Bitcoin: Model Stock to Flow

from Token Party

The stock to flow model is not a magic metric that can predict the Bitcoin price trend.


It is a very simple model, developed by PlanB (a well-known trader) that shows the evolution over time of the relationship between current stock of an asset and flow, that is the flow of new production
Stock: circulating supply, i.e. the number of "pieces" in circulation of a particular asset
Flow: emission of the good on the market.


This model is useful for making price forecasts of precious metals such as gold and silver, as they are expensive to produce and have a low or limited flow in time.


The metric puts the focus of attention on the concept of scarcity.


Bitcoins, just like gold and silver are scarce lows.


Bitcoins are not infinite, rather there is a programmed cap at 21 million pieces.
Every 4 years, the supply of "producible" Bitcoins, is halved. I will elaborate on this in a future article.


It is estimated that by 2140, all Bitcoins will have been digitally mined. From that date on, no more Bitcoins will be producible.


These characteristics make Bitcoin a deflationary asset, with a limited supply that is steadily reduced over time.



The S2F (stock to flow) metric, has been very useful in the past to roughly delineate the price trend of Bitcoin.


Knowing the exact timing of when the next Bitcoins will be mined, Plan B was able to build a very optimistic linear forecast, justified by the halving of supply that Bitcoin is "victimized" by every 4 years.


The objective of the model is not to identify the price in the short term, but rather to determine in general thelong-term trend.


In fact, although Bitcoin has been misaligned several times with the S2F forecasts we see how, over time it has retracted its steps and followed the predicted trend.


Very interesting to note that by 2025 Bitcoin is expected to be around $1 million per piece.


Criticism of the Stock to Flow Model


The Stock to Flow Model, while accurate in the past, remains too general an indicator.


It relies only on linear regression in a view that price should be determined solely by supply.
In essence, the model does not take into account demand trends over time, focusing solely on supply.


As you know, the price of a financial asset is based on the relationship between supply and demand, so a study based solely on supply may not be as accurate as hoped.
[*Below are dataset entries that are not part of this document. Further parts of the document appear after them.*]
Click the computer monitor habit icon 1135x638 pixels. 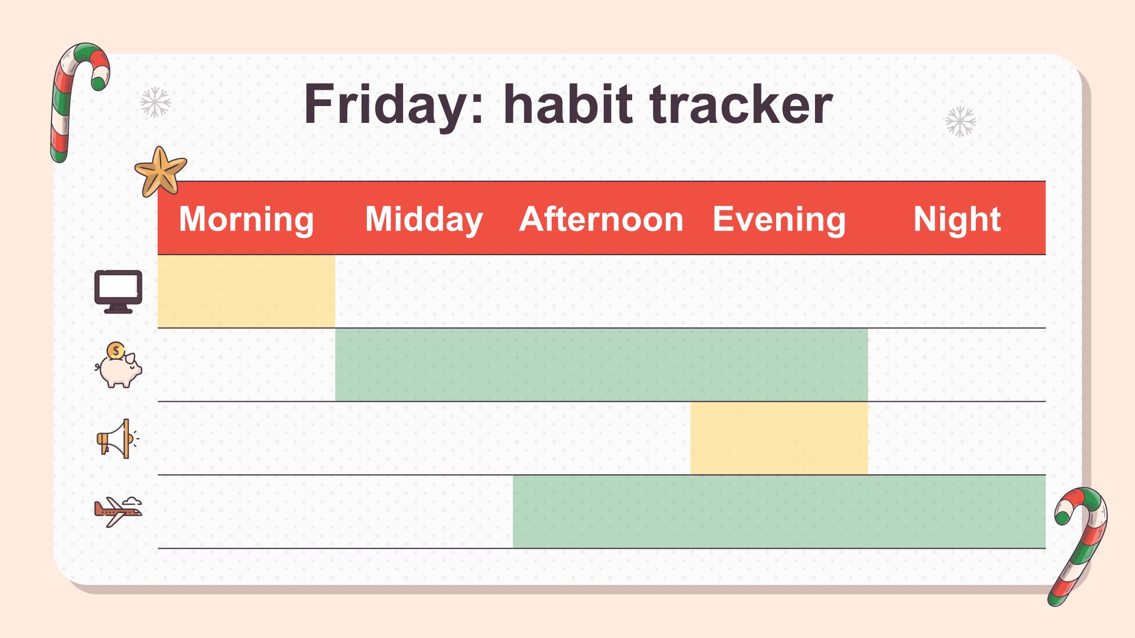(x=118, y=291)

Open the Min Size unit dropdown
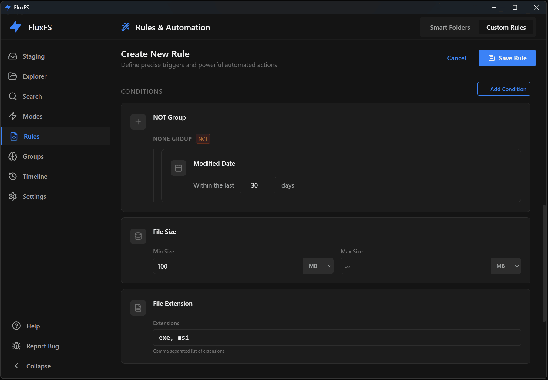coord(318,266)
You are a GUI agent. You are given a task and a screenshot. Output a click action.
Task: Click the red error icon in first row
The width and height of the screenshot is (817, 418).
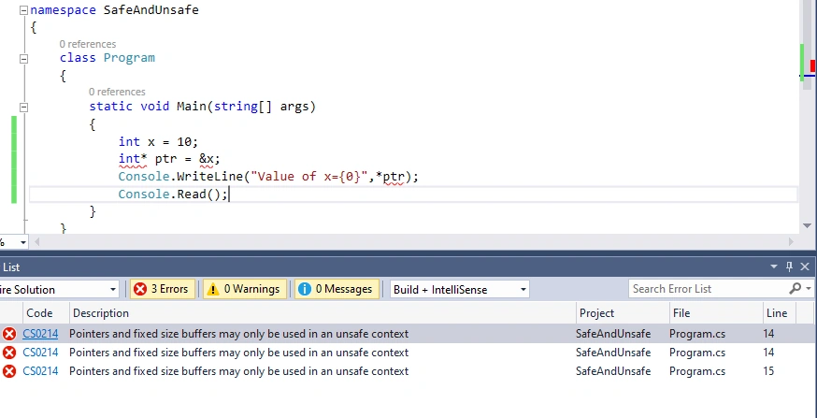pyautogui.click(x=8, y=334)
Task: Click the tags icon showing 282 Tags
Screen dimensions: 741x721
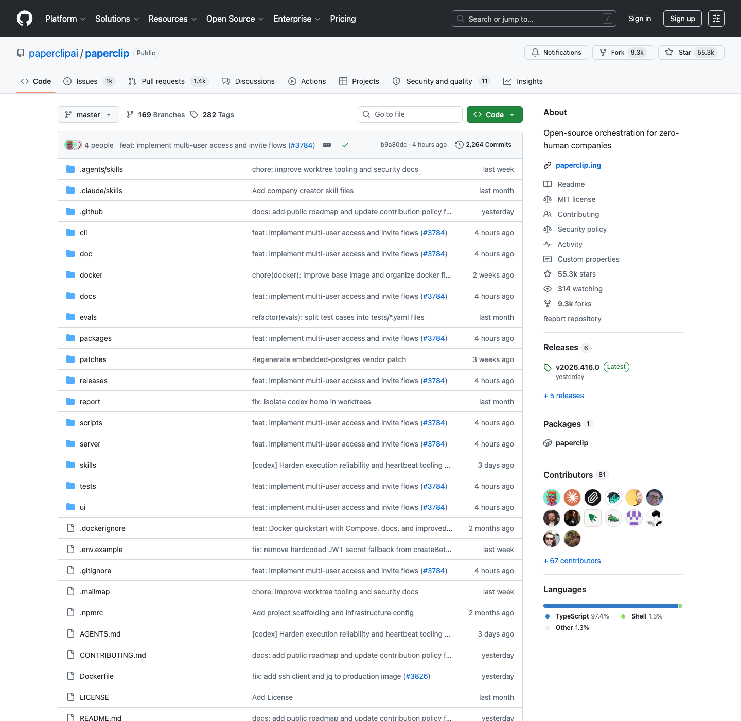Action: [x=195, y=115]
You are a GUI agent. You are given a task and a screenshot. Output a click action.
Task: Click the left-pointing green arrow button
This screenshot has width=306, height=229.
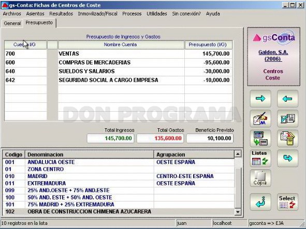(x=287, y=99)
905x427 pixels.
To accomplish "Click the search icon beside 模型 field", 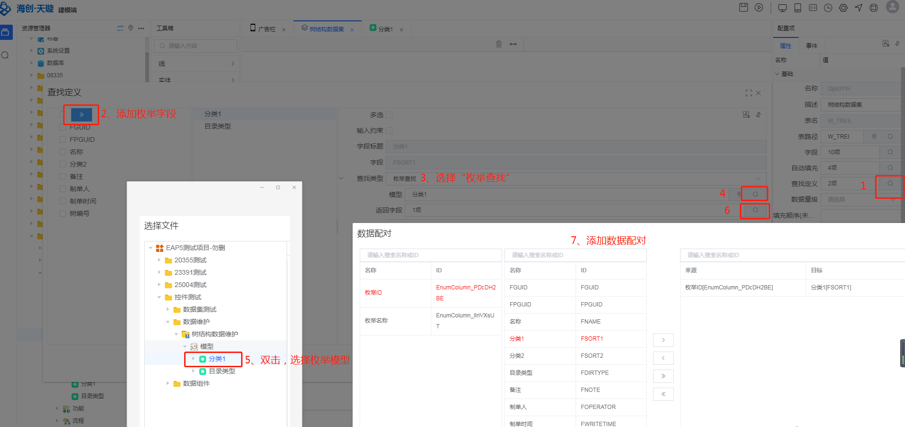I will tap(755, 194).
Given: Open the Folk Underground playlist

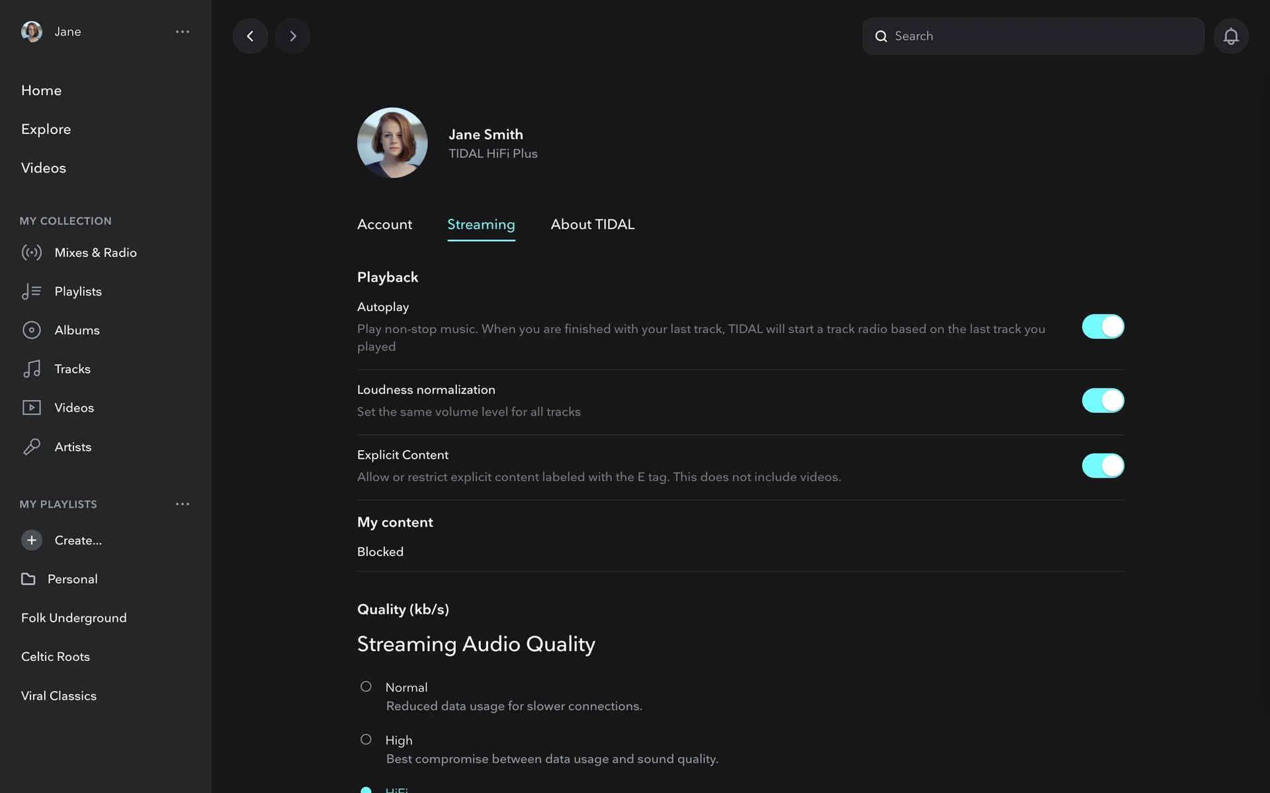Looking at the screenshot, I should coord(73,618).
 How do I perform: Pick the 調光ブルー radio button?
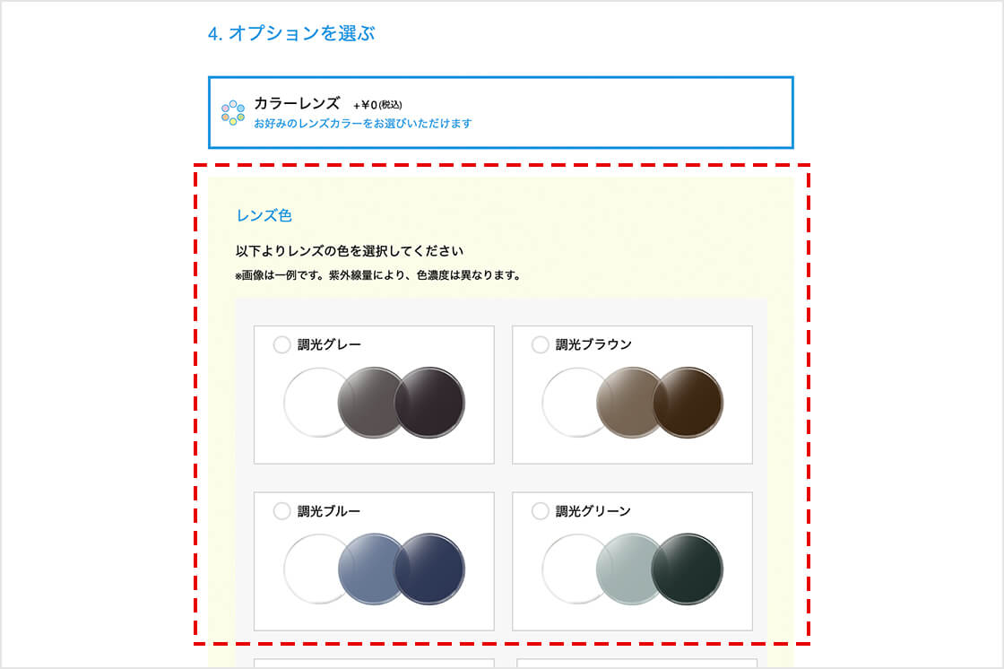pos(281,511)
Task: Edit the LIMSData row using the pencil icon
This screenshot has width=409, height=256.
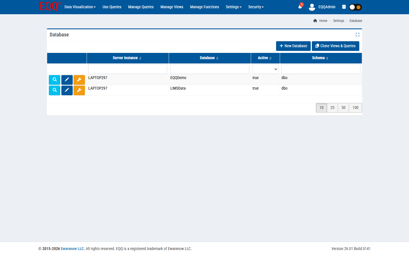Action: [x=67, y=90]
If the whole world decides to turn its back on Bitcoin, surely S2F would be of little use for analysis purposes.


With this article I don't want to demonize the model created by PlanB, but rather want to highlight its pros and cons.


So far the S2F has proved to be the most accurate model in identifying the trend of the price of Bitcoin, gaining the trust and approval of a large mass of investors.


Financial markets teach that history repeats itself periodically.
In this case, should history repeat itself, prepare to see Bitcoin at $1 million in the future.